REQUIREMENTS - Substitute "location bar" for "address bar" throughout the data below, leaving everything else unchanged. Write out the revised data, omitting the pictures.

RECORDS FOR THIS EXERCISE -
::::

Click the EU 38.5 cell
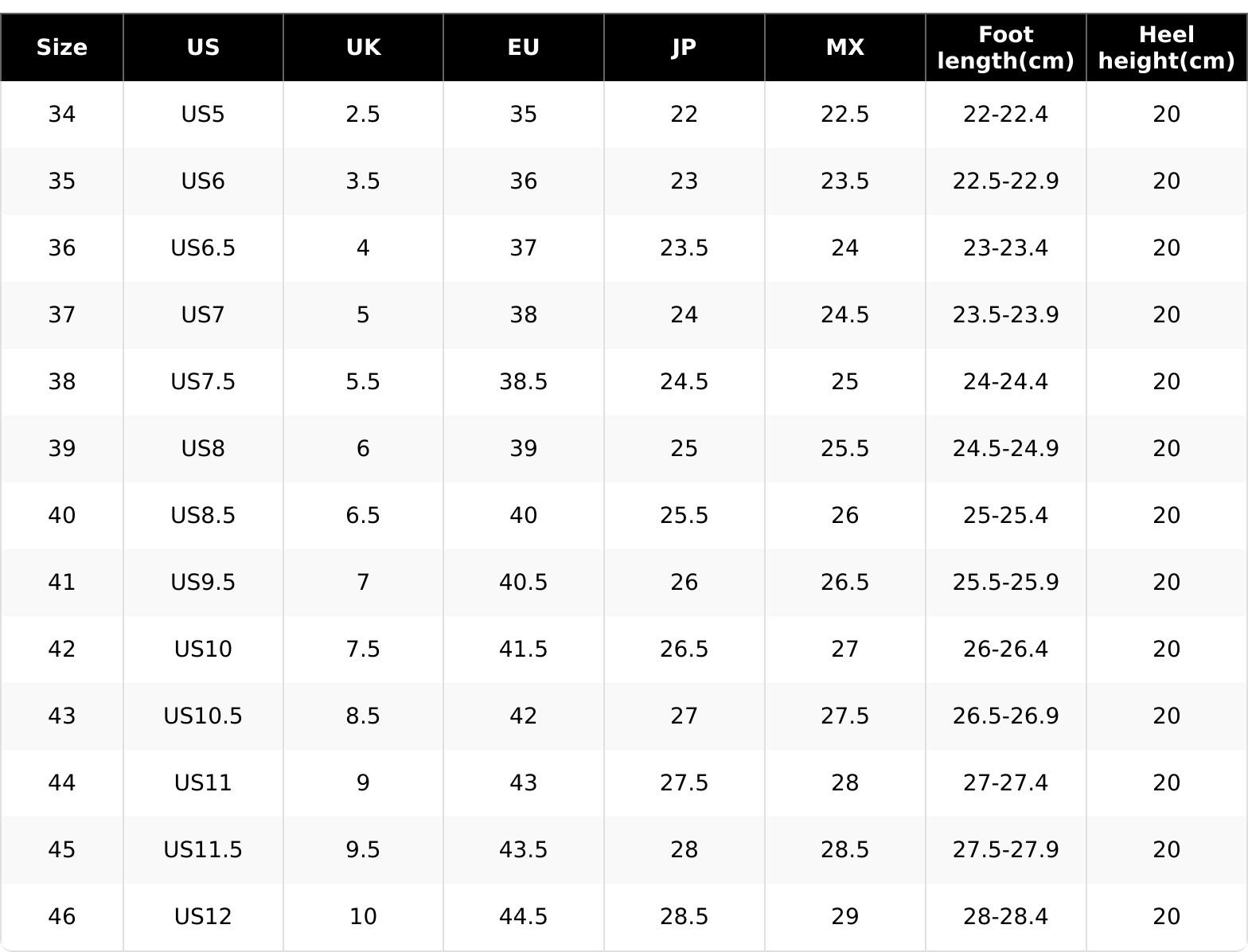Viewport: 1248px width, 952px height. tap(523, 382)
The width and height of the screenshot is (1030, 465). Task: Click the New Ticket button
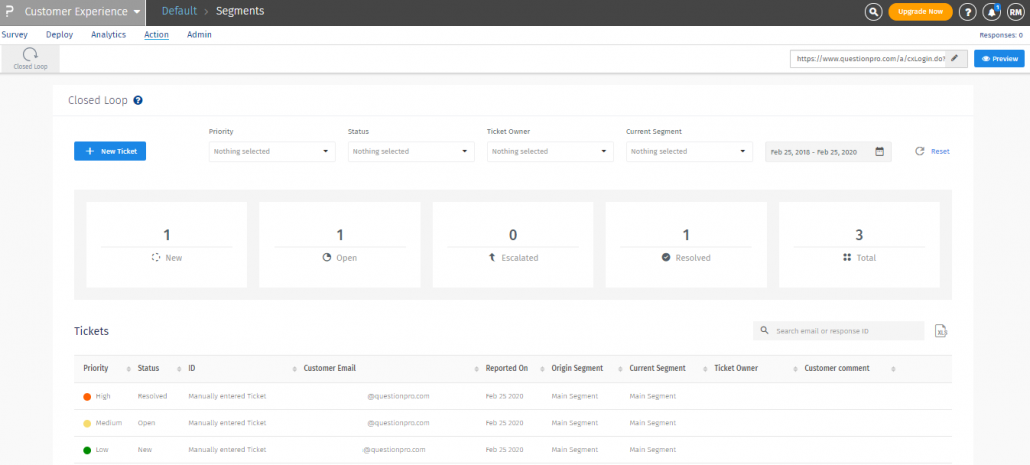(x=110, y=151)
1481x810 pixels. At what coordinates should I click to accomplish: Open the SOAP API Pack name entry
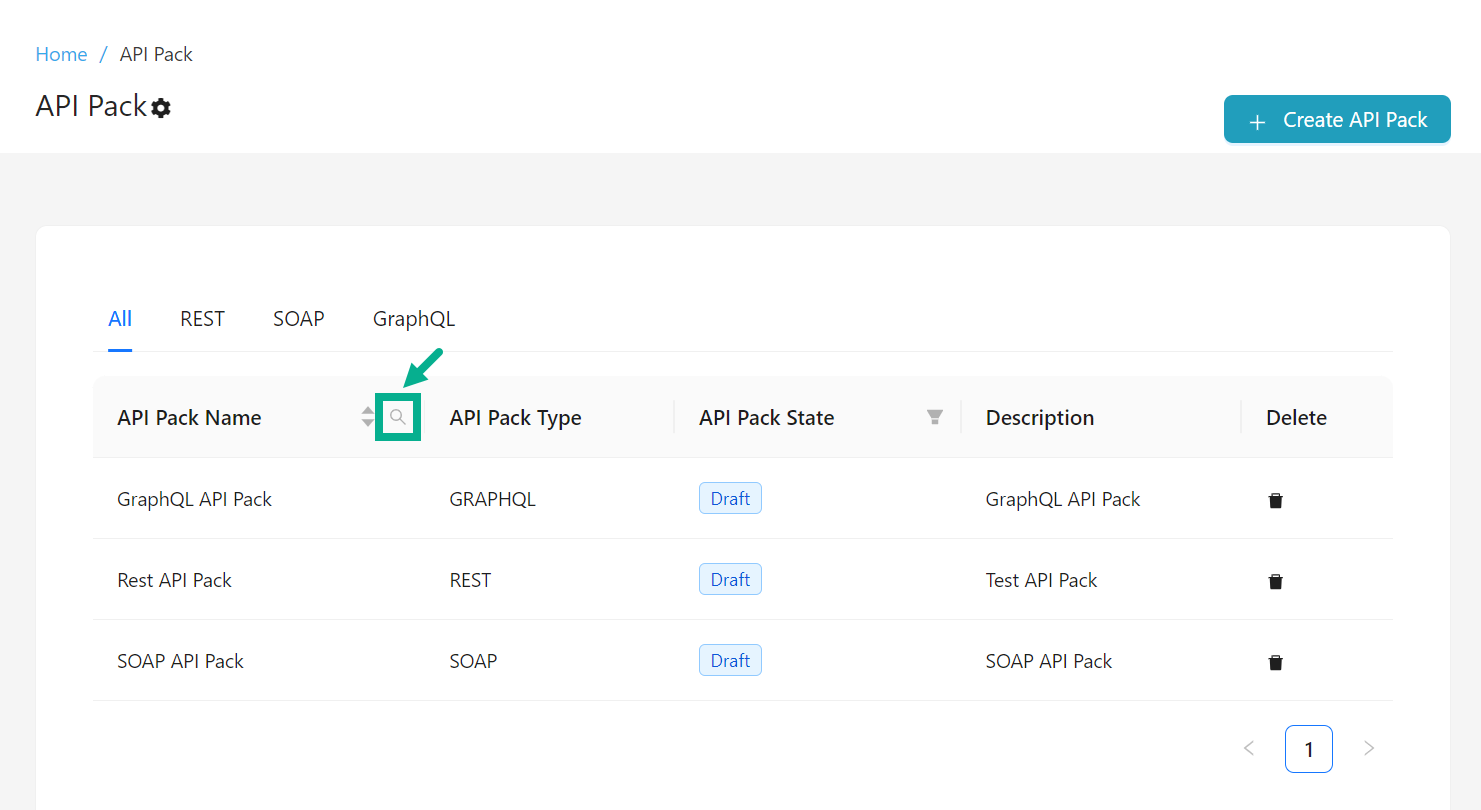pos(180,661)
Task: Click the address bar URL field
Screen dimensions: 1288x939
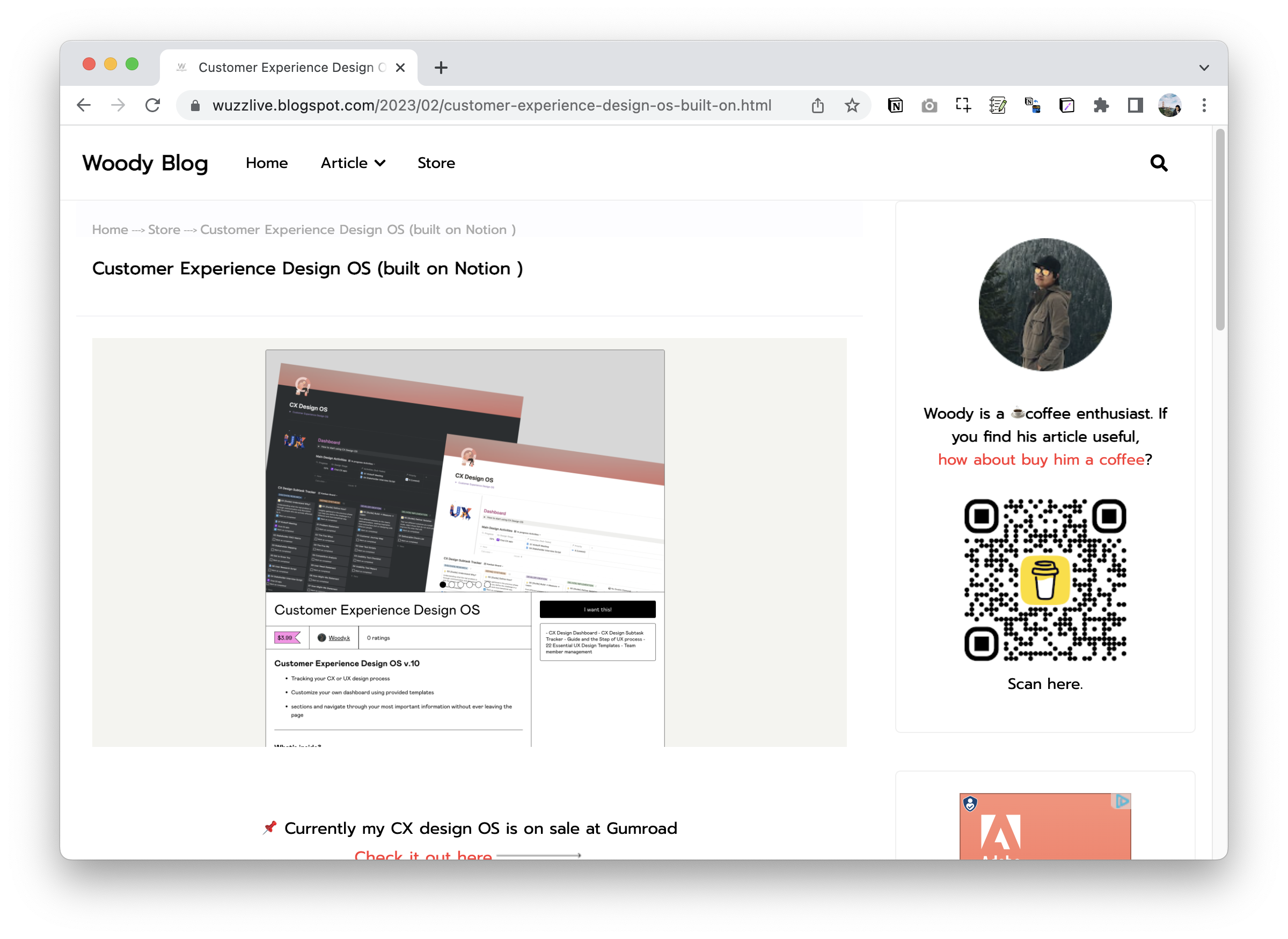Action: click(x=491, y=105)
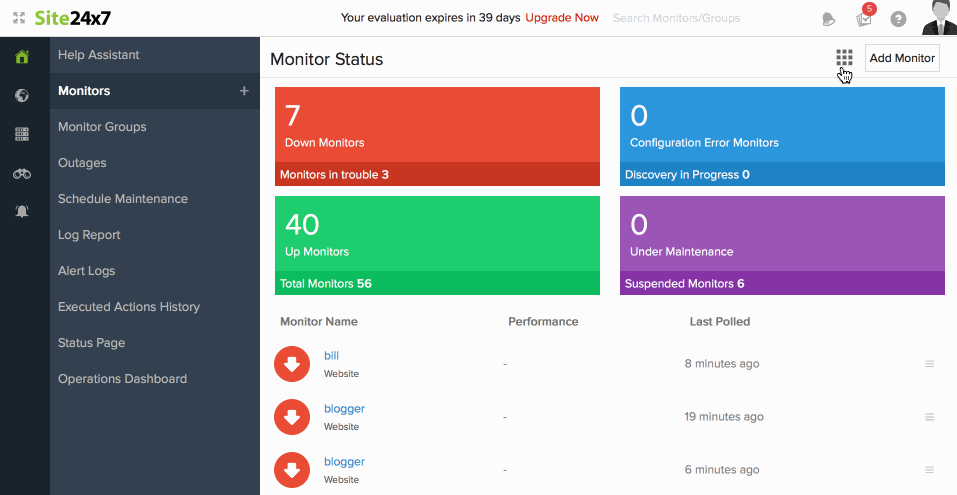Open the user profile avatar menu
Viewport: 957px width, 495px height.
click(937, 18)
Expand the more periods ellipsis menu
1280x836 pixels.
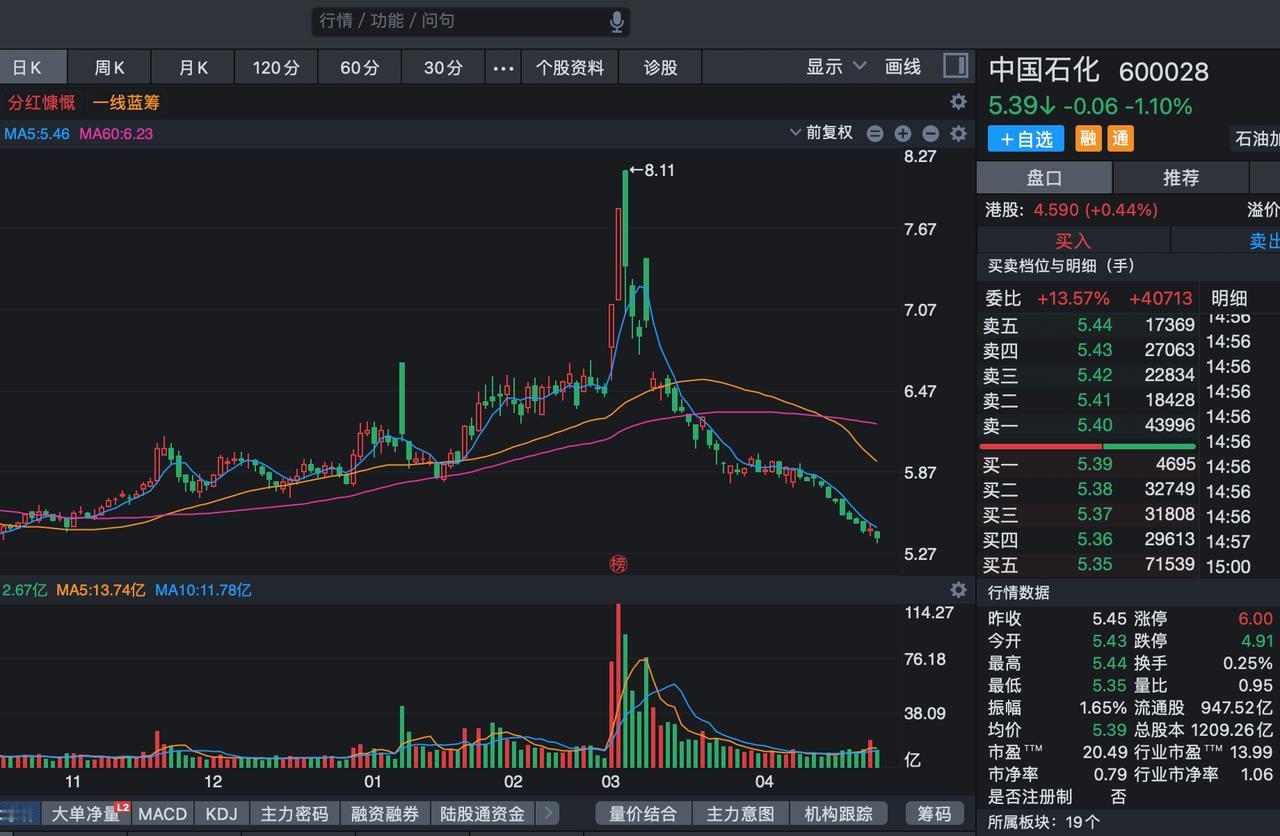(503, 66)
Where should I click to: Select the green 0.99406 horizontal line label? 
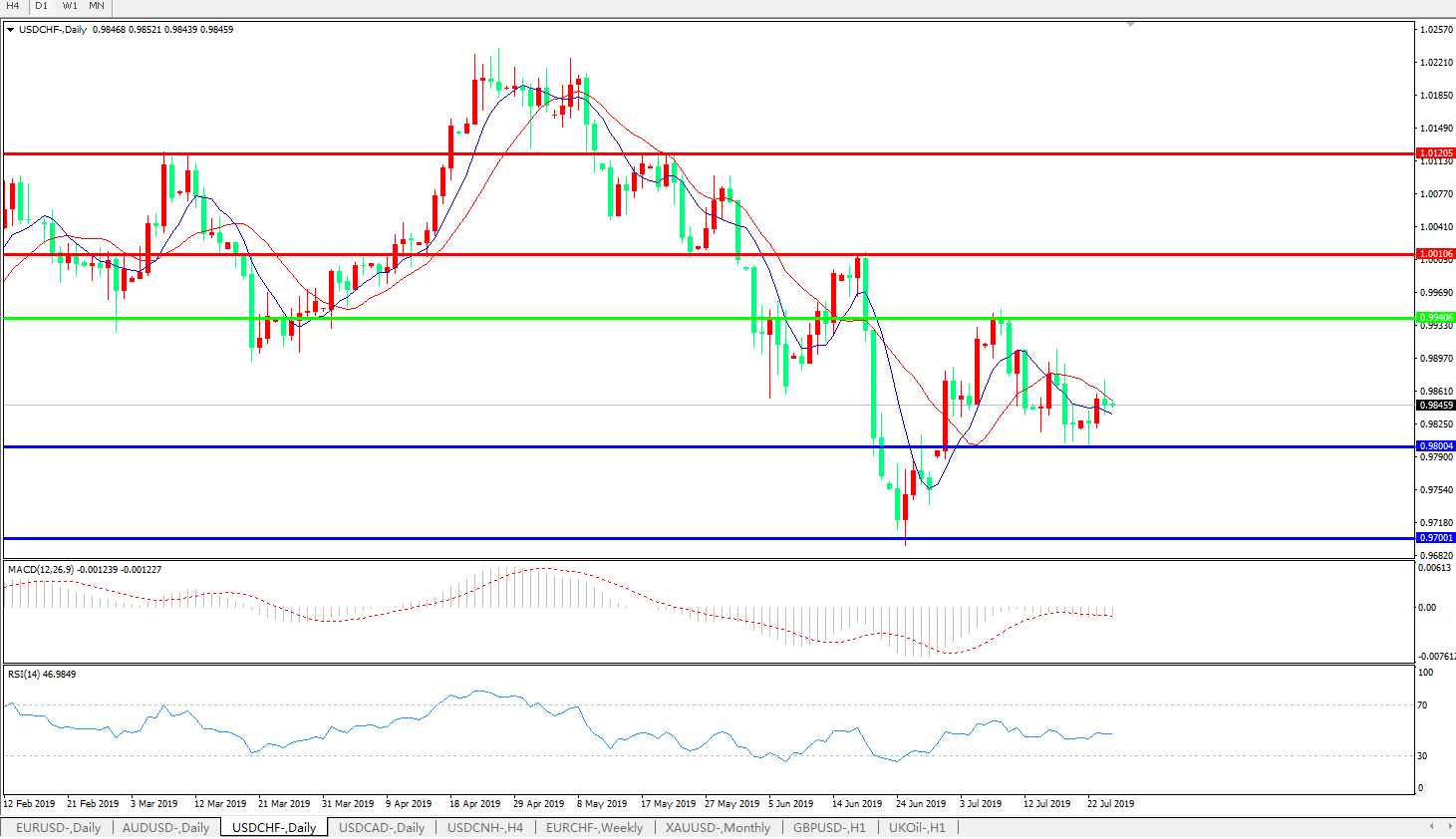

::::

RESPONSE TO THE EXERCISE -
Click the EU 38.5 cell
Viewport: 1248px width, 952px height. tap(523, 382)
The width and height of the screenshot is (1030, 465). Task: Click the New Ticket button
(x=110, y=151)
1481x810 pixels. At what coordinates should I click to accomplish: Open the SOAP API Pack name entry
pos(180,661)
Task: Click the location bar URL field
Screen dimensions: 1288x939
Action: click(x=491, y=105)
Open the user profile avatar menu
Viewport: 957px width, 495px height.
click(937, 18)
Expand the more periods ellipsis menu
1280x836 pixels.
(503, 66)
Where should I click to: Select the green 0.99406 horizontal line label? 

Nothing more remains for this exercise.